Over a Zoom call from his home in Athens, Greece, Andreas Laras ’92 PhD shows off several examples of his great love—cacti. “See, this one looks like a sea urchin,” he says. “And this one looks like an artichoke .... I grew this one in 1995.” He holds up one that looks like a white Louise Bourgeois sculpture, then another that looks like a small, sinister octopus or Medusa’s head.
Laras’s passion for his spiky sidekicks started as a teen, when he walked into an Athens florist and saw what he recalls as “a tiny little globular cactus. I was hooked. Its shape, its symmetry—they’re just marvelous plants.”
Laras would go on to earn degrees from the University of Massachusetts and Brown and become a molecular biologist who currently studies the hepatitis B virus at the University of Athens—specifically a molecule within the virus called cccDNA that, if properly targeted, he says, could lead to a breakthrough cure.

Collected data

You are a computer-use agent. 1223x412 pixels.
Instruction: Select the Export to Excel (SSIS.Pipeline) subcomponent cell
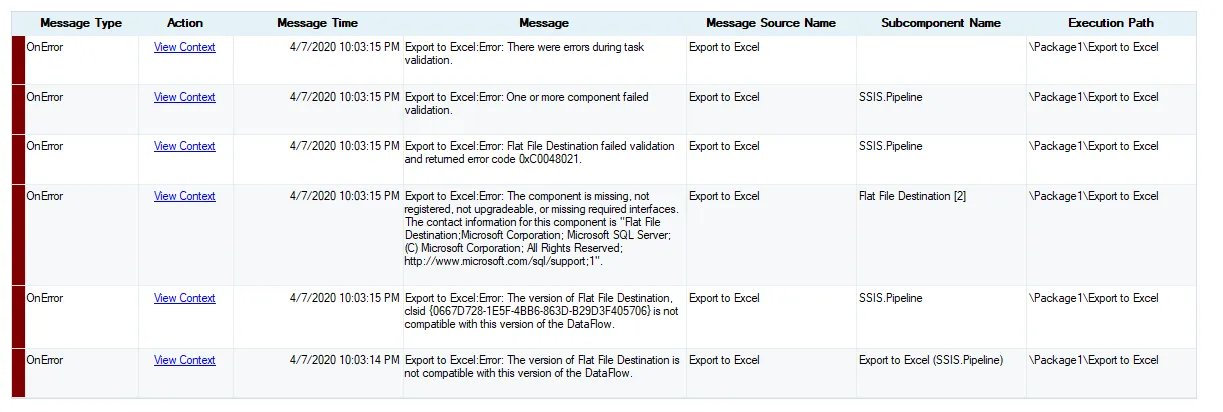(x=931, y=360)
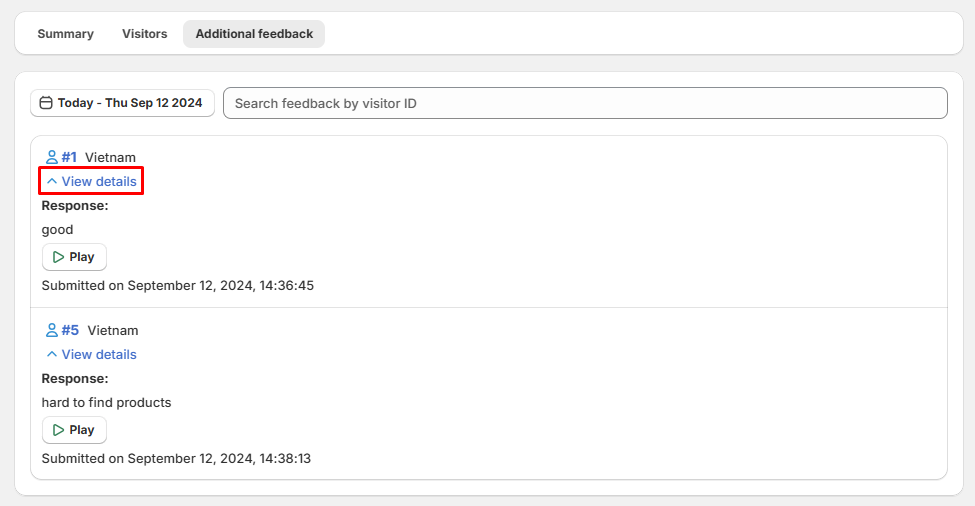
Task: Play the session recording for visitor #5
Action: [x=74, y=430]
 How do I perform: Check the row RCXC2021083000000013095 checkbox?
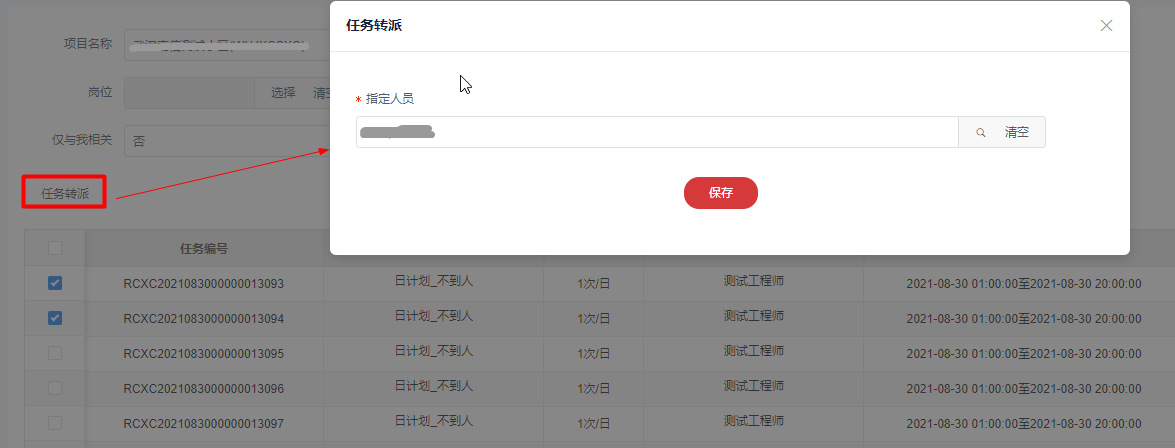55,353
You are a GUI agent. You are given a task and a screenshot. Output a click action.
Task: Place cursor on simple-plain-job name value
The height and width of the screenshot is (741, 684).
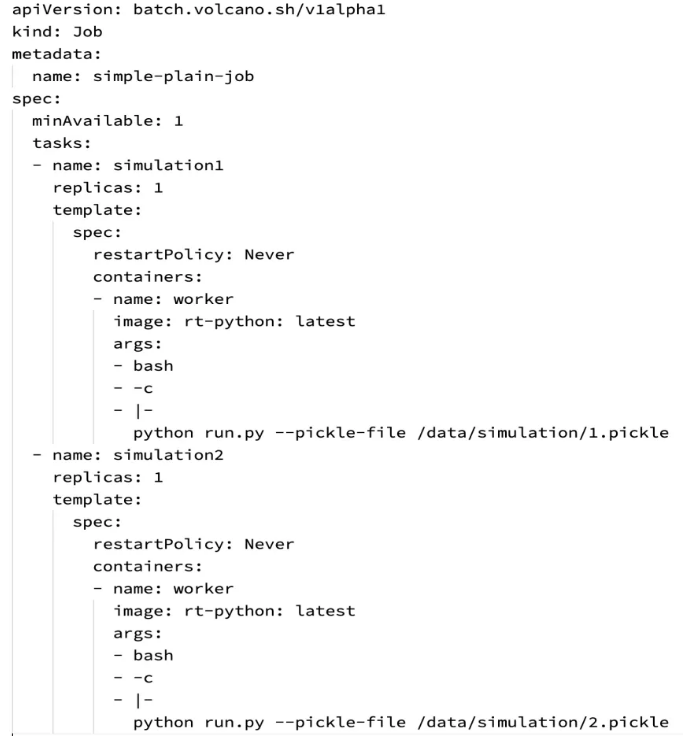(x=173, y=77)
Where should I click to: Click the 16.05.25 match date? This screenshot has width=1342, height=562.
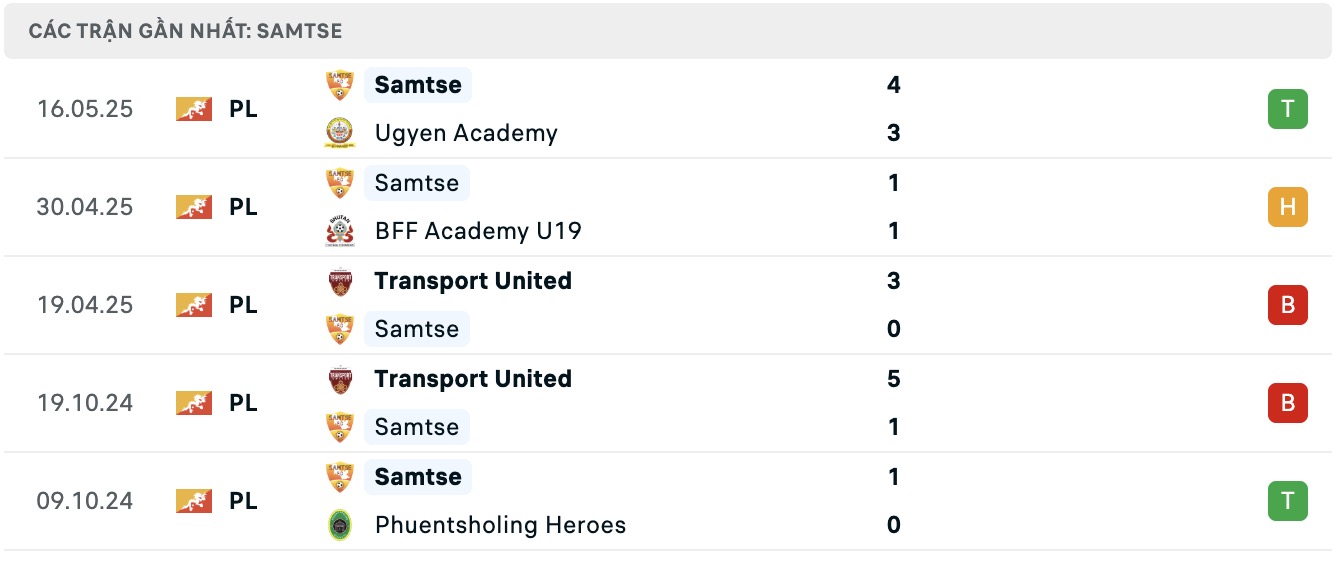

_REQUIRED WORK_.
**1.** Rewrite the part of the Laras profile starting at "Laras would go" and ending at "a breakthrough cure.", substituting "virologist" for "molecular biologist".
**2.** According to the Laras profile, what virus does Laras currently study at the University of Athens?

_SOLUTIONS BELOW_.
**1.**
Laras would go on to earn degrees from the University of Massachusetts and Brown and become a virologist who currently studies the hepatitis B virus at the University of Athens—specifically a molecule within the virus called cccDNA that, if properly targeted, he says, could lead to a breakthrough cure.

**2.** The hepatitis B virus, specifically a molecule within it called cccDNA.